The discipline is built around the stable, per-delivery event id:

  • Dedupe on event.id. Before acting, record the id (a unique constraint, or INSERT … ON CONFLICT DO NOTHING). If you have seen it, ack with 200 and do nothing else. Retries reuse the same event.id, so this is exact.
  • Make the side effect itself idempotent. Key fulfillment off the session id (data.id) and tx_refid so that "credit this order" run twice still credits once. Dedupe on event.id is your first line; an idempotent side effect is your safety net if dedupe ever races.
  • Acknowledge fast, work async. Return a 2xx quickly (well within the ~10s budget) and push heavy work to a queue. A slow handler is treated as a failed attempt and retried.
  • Don't assume global ordering. There is no cross-session ordering guarantee, and a retried event can land out of order relative to newer ones. Reconcile against the session's current status rather than assuming the last event you saw is the latest state.

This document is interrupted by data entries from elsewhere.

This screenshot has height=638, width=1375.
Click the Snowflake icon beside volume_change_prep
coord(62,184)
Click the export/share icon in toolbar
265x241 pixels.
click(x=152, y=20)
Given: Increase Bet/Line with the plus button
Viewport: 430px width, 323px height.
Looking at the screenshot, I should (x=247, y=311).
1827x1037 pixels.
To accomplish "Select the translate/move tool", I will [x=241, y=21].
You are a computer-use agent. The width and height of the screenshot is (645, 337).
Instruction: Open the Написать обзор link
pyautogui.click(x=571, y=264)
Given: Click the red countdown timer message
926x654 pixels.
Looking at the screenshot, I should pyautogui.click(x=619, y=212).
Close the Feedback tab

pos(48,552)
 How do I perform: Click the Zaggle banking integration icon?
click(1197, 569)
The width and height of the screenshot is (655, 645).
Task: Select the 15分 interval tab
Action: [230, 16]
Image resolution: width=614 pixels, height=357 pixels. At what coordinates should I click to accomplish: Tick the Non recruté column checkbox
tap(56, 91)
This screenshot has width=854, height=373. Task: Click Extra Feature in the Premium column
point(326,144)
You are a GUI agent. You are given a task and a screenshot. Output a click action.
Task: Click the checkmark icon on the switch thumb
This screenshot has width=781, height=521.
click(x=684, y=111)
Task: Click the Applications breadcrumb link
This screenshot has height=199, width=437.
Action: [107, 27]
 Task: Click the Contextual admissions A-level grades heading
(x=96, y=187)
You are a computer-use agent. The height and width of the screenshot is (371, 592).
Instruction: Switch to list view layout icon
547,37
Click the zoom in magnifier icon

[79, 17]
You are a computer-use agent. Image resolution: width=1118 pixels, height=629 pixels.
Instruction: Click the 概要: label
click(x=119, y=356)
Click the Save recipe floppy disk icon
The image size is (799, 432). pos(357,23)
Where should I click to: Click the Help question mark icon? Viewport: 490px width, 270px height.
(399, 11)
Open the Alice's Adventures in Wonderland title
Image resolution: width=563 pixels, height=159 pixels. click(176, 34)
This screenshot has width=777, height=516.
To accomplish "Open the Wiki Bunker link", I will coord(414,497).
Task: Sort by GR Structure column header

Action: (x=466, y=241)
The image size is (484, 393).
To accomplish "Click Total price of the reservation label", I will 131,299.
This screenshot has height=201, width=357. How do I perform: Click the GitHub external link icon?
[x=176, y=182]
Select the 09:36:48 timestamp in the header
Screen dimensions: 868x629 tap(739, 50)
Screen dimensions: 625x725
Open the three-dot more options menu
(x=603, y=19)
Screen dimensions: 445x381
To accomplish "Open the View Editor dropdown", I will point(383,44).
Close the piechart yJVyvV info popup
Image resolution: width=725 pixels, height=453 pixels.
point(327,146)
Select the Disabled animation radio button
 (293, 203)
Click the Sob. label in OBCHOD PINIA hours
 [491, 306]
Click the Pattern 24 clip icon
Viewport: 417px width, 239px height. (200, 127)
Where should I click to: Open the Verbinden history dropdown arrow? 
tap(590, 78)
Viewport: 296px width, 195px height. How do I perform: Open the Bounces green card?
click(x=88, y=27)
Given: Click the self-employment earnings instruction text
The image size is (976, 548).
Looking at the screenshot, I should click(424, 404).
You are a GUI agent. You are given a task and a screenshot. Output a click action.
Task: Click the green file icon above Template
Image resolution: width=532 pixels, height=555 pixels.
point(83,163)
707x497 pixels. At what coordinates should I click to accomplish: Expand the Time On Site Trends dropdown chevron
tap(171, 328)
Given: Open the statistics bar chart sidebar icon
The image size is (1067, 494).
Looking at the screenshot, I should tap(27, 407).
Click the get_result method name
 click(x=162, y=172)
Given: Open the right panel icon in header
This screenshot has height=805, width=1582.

Settlement is terminal — guard against late or stale events

Once a session is completed (or expired / cancelled / failed), that is final. If a later or duplicate event arrives, your dedupe and status checks should make re-handling a no-op. When in doubt, treat GET /v1/gate_sessions/{id} as the tie-breaker — the API always reflects the current authoritative state.

Reconciliation

Webhooks are reliable but not infallible from your side: an outage can dead-letter events, a deploy can drop a few, a bug can mis-handle one. Reconciliation is the backstop that makes the system self-healing — the API is always authoritative, so you can always recover the truth by reading it.

  • The API is the tie-breaker. GET /v1/gate_sessions/{id} always returns the session's current status (open / completed / expired / cancelled). When a webhook is missing, ambiguous, or arrives out of order, the API state wins. (The retrieve response does not include the one-time client_secret.)
  • Join on tx_refid. Persist tx_refid from gate_session.completed against your order record so completions can be matched to your ledger and to the on-chain receipt, both during live handling and during a sweep.
  • Sweep your pending orders. For any order still pending past a sane window (e.g. the session's expires_at, default 24h), poll the session and act on the API status. This catches anything a webhook outage dropped.
  • Replay dead-letters. After resolving an outage, list deliveries via GET /portal/webhook-deliveries, then POST /portal/webhook-deliveries/{id}/replay the dead-lettered ones. Because your handler is idempotent, replaying an event you already processed is harmless.

Treat webhooks + reconciliation as one system

Webhooks give you low-latency, push-based settlement signals; reconciliation guarantees eventual correctness regardless of delivery hiccups. Ship both. A webhook-only integration is one outage away from stuck orders; a poll-only integration is needlessly slow. Together they are robust.